I think it important that the family physician understand some aspects of the surgical technique and possible complications, in order to reassure both patient and family at the time of referral and in subsequent follow-up. Essentially, the surgical techniques are either transurethral or open (supra-pubic or retropubic) and both procedures remove the adenoma down to the level of the capsule if properly performed. The transurethral procedure is preferable, but the open technique may be necessary in the presence of a particularly large adenoma. The urologist must decide on the basis of his own ability whether or not he can adequately resect the gland transurethrally within the allotted time. If he feels the gland is too big for this, it should be approached via the open route. However, the open procedure is not more complete than the transurethral one, if the latter is done properly. In both situations, the capsule remains and neither procedure prevents the subsequent development of carcinoma.

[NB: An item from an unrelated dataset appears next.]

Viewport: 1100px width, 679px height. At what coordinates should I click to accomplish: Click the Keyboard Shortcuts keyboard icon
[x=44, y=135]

One problem which often causes patients to delay seeing their doctor is their concern about subsequent sexual function. Many patients have the idea that prostatectomy means the end of their sexual life. In this area, the family doctor can be particularly reassuring. Prostatectomy for benign disease by either the transurethral or open routes (except for the seldom used perineal route) does not lead to impotence. Usually the only abnormality seen may be a degree of retrograde ejaculation. After a prostatectomy, the bladder neck may not close completely at the time of ejaculation allowing the ejaculate to pass into the bladder in retrograde fashion. This is then simply passed with the next voiding. The patient should experience normal orgasm, but if not prepared, may be concerned about the lack of emission. Once reassured, this should not affect sexual activity, although it would obviously result in infertility.

At the time of discharge, many patients will still be complaining of urgency, frequency and dysuria. This is related to inflammation in the bladder secondary to the catheterization, and also to the rawness of the prostatic cavity. Many physicians mistakenly assume these symptoms to be related to urinary tract infection, on the basis of pyuria and hematuria visualized on routine microscopy. In the post-prostatectomy period, these microscopic findings are associated with the surgery and the raw prostatic capsule. The diagnosis of infection can only be made on the basis of a proper urine culture with a significant bacterial count.

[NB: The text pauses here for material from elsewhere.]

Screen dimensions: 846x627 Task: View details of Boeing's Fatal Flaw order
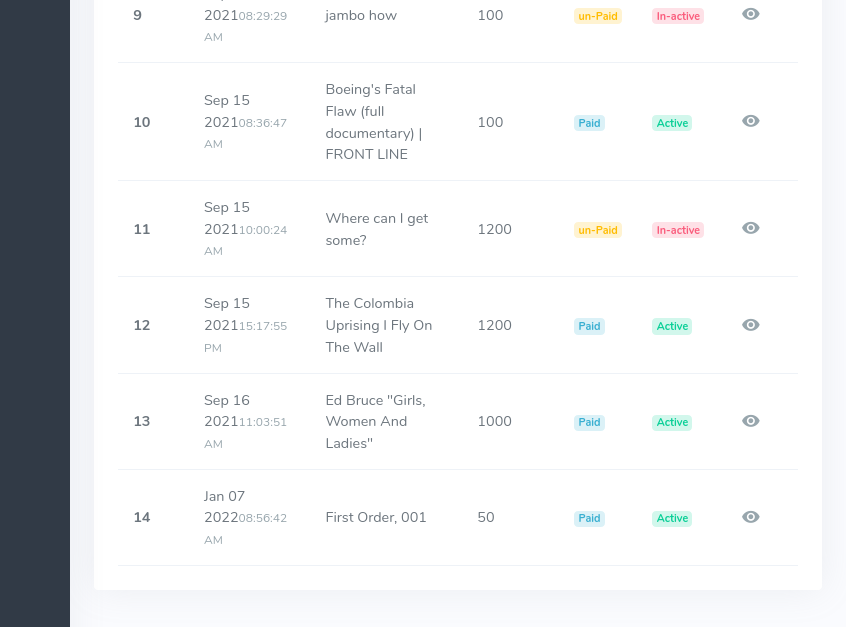coord(751,121)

Another postoperative concern is related to urinary control. Shortly after the procedure, many patients develop urgency incontinence, again related to the inflammmation in the bladder and prostatic fossa. The physician must reassure his patient that control will return to normal once the inflammation settles down and the prostatic fossa reepithelializes. On the other hand, total incontinence is a dreaded complication of prostatectomy and is not likely to improve greatly. Some urologists feel that stress incontinence is related to slight sphincter damage, but this improves with time and does not tend to be a prolonged problem.

Finally, it is important that the physician follow the post-prostatectomy patient with regular rectal examinations in order to pick up the development of carcinoma in its early stages.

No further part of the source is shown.